I stain almost all stain jobs “in place”, that is, the trim work is installed and attached to the wall, the door casings are up and nailed in place on the wall etc…
In the normal course of events, while staining the trim you will wipe the stain over a piece that just won’t come out as orange or red or brown as majority of the other trim. When this happens I simply re-wipe the orange (Maple), red (Mahogany) or brown (Provincial in this case) directly over the piece that I just stained with the right color stain (red, orange or brown) needed to blend it in with the rest.
So, if my odd piece is not orange enough, I will back track immediately and wipe Maple stain directly onto the odd piece to add extra orange to it and shade it back to a match with the rest of the trim. Do this with the red and brown as needed to shade the rogue pieces back toward a good blended match with the rest.
If you have just a few pieces of wood to stain that are a different species from the rest (for example an Oak hand railing when the rest of the trim package is pine) you can use this same procedure.
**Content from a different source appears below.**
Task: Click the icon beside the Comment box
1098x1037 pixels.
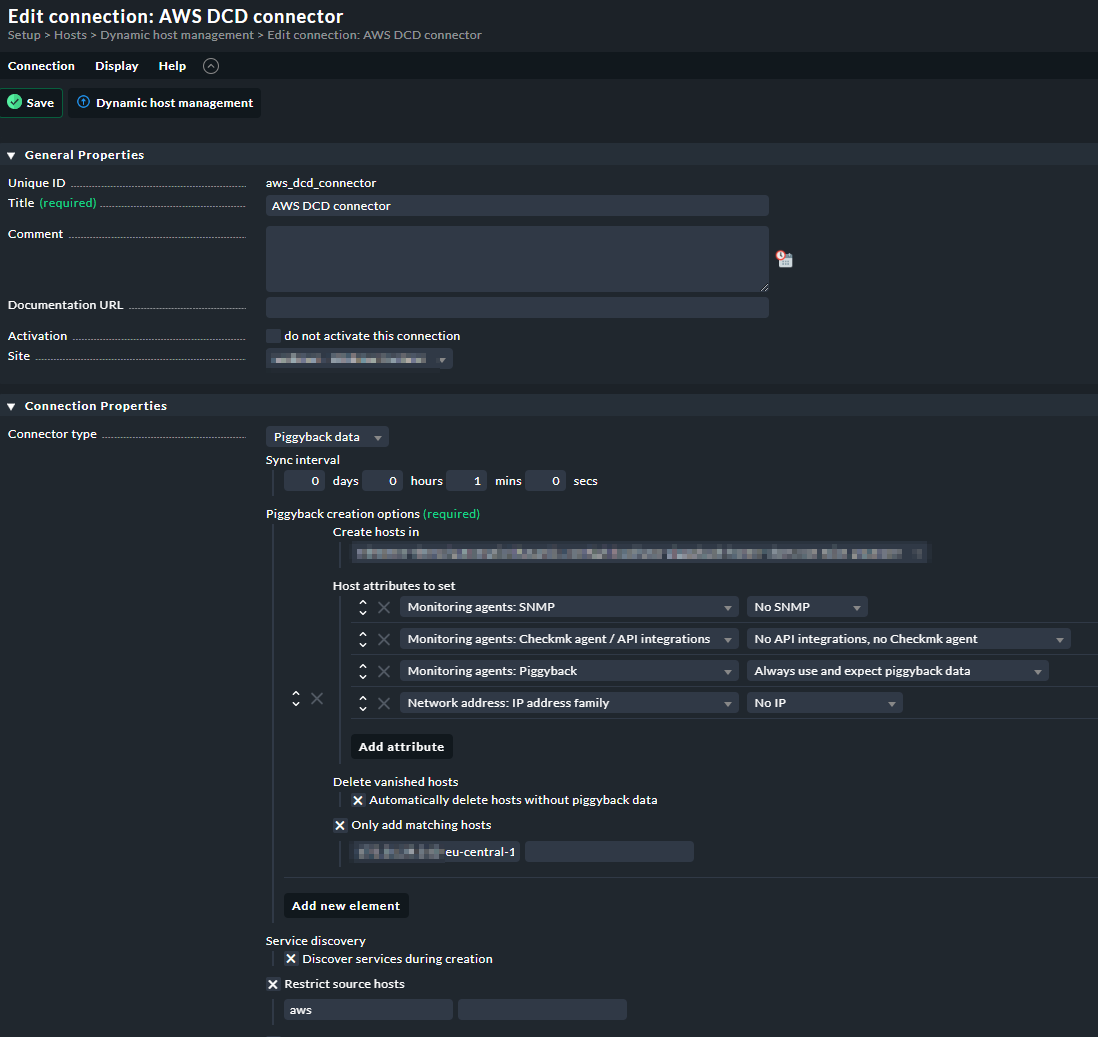Action: tap(785, 259)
If the Oak is staining a bit too orange – follow up your initial staining by re-wiping over the top with your brown to tone the orange down.
If you have a lot of wood that is of a different species then I would make a small batch of modified stain by pouring some of the pre-mixed stain into another container and then adding the color lacking or needing to be strengthened.
To Sum Up the Blending Procedure:
You want to stain your trim and blend as needed – as you go by directly adding red, orange, or brown over top of you premixed stain to get the rogue pieces to blend in with the rest.
One final note: if you can’t blend the piece over by staining “wet on wet”, you will need to wait for the stain to dry completely (usually 24 hours) and then re-wipe the remaining rogue pieces again with the right toning color to finish the blending process.
Too Dark, Too Light
If you run into a piece of trim that is more porous than the rest, it will take stain much darker and probably more gray or brown than the rest.
If this happens you can wipe a lot of the stain out by scrubbing the surface with a scouring pad dampened with mineral spirits then wiping the stain off (use caution with rags etc… soiled with wood stain, and thinner for that matter, as they can be spontaneously combustible.
Hang these rags up on a “clothes line” apart from each other to dry out. Do not clump these rags together as they can give off enough heat to start themselves on fire).
If the Stain is too Light you Have Two Options:
1. Apply the stain with a brush rather than a rag. Brush application is heavier than rag application and this usually do the job.
2. If it is still too light after brush application, wait for the stain to dry completely (usually 24 hours or more) and re-apply your stain to the whole surface.